President Calderón told Mexicans that, “It is the hour to change, and it is the hour to change fundamentally,” in a televised speech from the National Palace on 9/2, the day after Government Secretary Fernando Gómez Mont delivered the legal Informe in writing to Congress. Among those present for the speech were two who would like to succeed him: State of Mexico governor Enrique Peña Nieto (PRI) and Mexico City mayor Marcelo Ebrard (PRD).

The President  highlighted ten urgent reforms in his speech on September 2. Some excerpts:

“Today the priority must be to get back on the track of sustainable human development, fighting poverty, accelerated economic growth with justice and job creation. This is the task for everyone, and to achieve these objectives, Mexico needs unity of proposals and unity of action. …

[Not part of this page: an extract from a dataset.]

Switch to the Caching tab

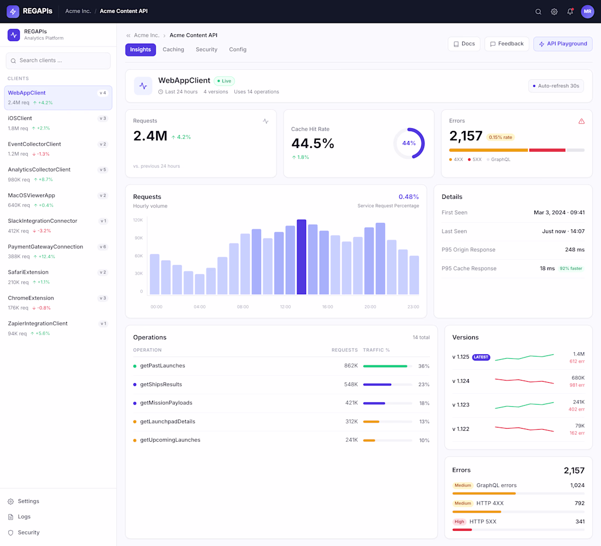(173, 50)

“I am the first to recognize that compared to the vision of Mexico to which we aspire, what we have achieved is insufficient. …

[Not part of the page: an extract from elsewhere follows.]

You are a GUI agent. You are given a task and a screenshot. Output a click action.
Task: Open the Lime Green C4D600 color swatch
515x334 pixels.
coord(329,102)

“In order for Mexico to change, and change fundamentally, all those who have any responsibility given to them by the voters have to change.”

The ten urgent reforms put forward are:

  1. Intensify anti-poverty programs. Increase the targeting of social expenditure to the poorest families. This is “first and fundamental.”
  2. 2. Achieve universal health coverage, regardless of social condition; “an unequalled opportunity.”
  3. Improve educational quality, “by overcoming the morass of interests and inertia.”
  4. Public sector finance reform, “eliminating all programs and budget items that do not contribute decisively to the objectives I have outlined.
  5. Transform state enterprises radically “to eliminate privileges, stop the lack of transparency and corruption.”
  6. Telecommunications reform to increase coverage, promote convergence and increase competition.
  7. Transform the labor sector to increase access by women and young people to jobs; increase productivity without undermining worker rights.
  8. Regulatory reform, to eliminate all government regulations unless they can be explicitly justified.
  9. Deepen the fight against crime, with greater coordination between levels of government and more citizen participation.
  10. A new generation of fundamental political reform. “The citizenry are not satisfied with their political representation and perceive an enormous gamp between their needs and the actions of their governors, representatives, and politicians.” Revise electoral rules to move beyond “effective suffrage” to “effective democracy,”so that politics ceases to be synonymous with conflict and paralysis.”